Wooldoor was just about to speak when the doorbell rang. The Producer answered it, only to be shoved aside as roadies forced their way into the house, carrying various instruments, amps and equipment. They were noisy and brutish, completely focused on their work, and when the dust cloud settled, there stood a brutal stage. It was six feet, six inches and six millimeters tall, and as black as L. Ron Hubbard's cold, greedy heart. It had twelve inch spikes crowning the outside, chains and torn curtains hanging from meat hooks from the scaffold.  
It was very goth.

The house-mates let out a chorus of soft 'ohhhs!' in amazement.

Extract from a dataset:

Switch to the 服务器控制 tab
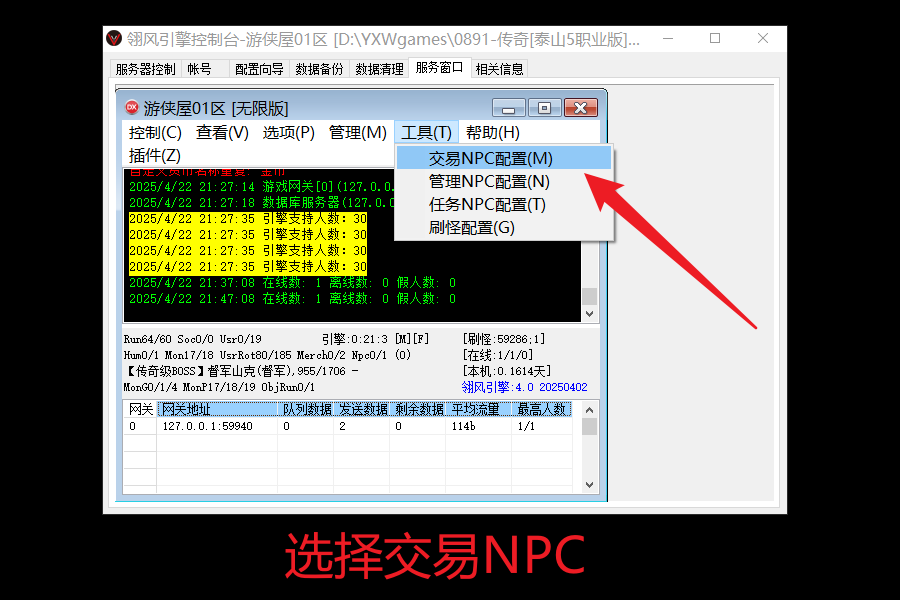900x600 pixels. coord(145,69)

With an extreme sudden blast of smoke, Dethklok took the stage, decked out in their rotting regalia. Nathan Explosion stood at the head of the band, microphone clenched tightly in his painted fist.

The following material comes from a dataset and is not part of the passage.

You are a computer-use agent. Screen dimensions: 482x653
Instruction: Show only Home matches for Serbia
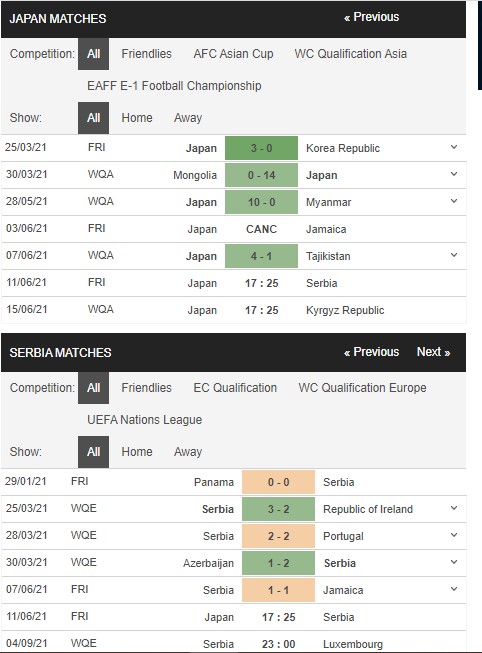click(x=137, y=452)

"House-mates, we hope you enjoy your evening with Dethklok," he growled. "Because it just might be the last evening you will _ever have_ !"

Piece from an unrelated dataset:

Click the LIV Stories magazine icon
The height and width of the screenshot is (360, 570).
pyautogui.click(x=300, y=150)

A cacophony of power chords assaulted the ears of the audience, who wouldn't have it any other way. Xandir, who was wearing a Dethklok t-shirt (which he got from the souvenir stand Spanky had set up just inches away from the stage.), lifted his shirt to reveal the intimate message of "I love Skwisgaar" painted on his girly-man chest. The girls showed their own personal Gifts from God. The songs were so metal, they caused Wooldoor's head to pop and Toot slit her wrists, happily bleeding out.  
It was the best day ever!

White flash!

"Oh, what raw _ power _your band has," Clara giggled, smiling a gleaming smile. "It speaks to me on a profound, almost feral level. You sing of such torment, of heartbreak, of the truth that only you know to be true and that no one understands...No one but me." she snuggled up to Nathan, admiring his rotund frame. "Me, and Hitler."

"Uhh...Wait, what?" Nathan gruffed.

"You don't need to keep up the farce," the princess coo'd. "I know it's all code for hailing the Master Race. Such a noble message."

"We're not...We're not a Nazi band." Nathan explained

"What is this dumb bitch talking about?" spat Murderface, crossing his arms over his chest.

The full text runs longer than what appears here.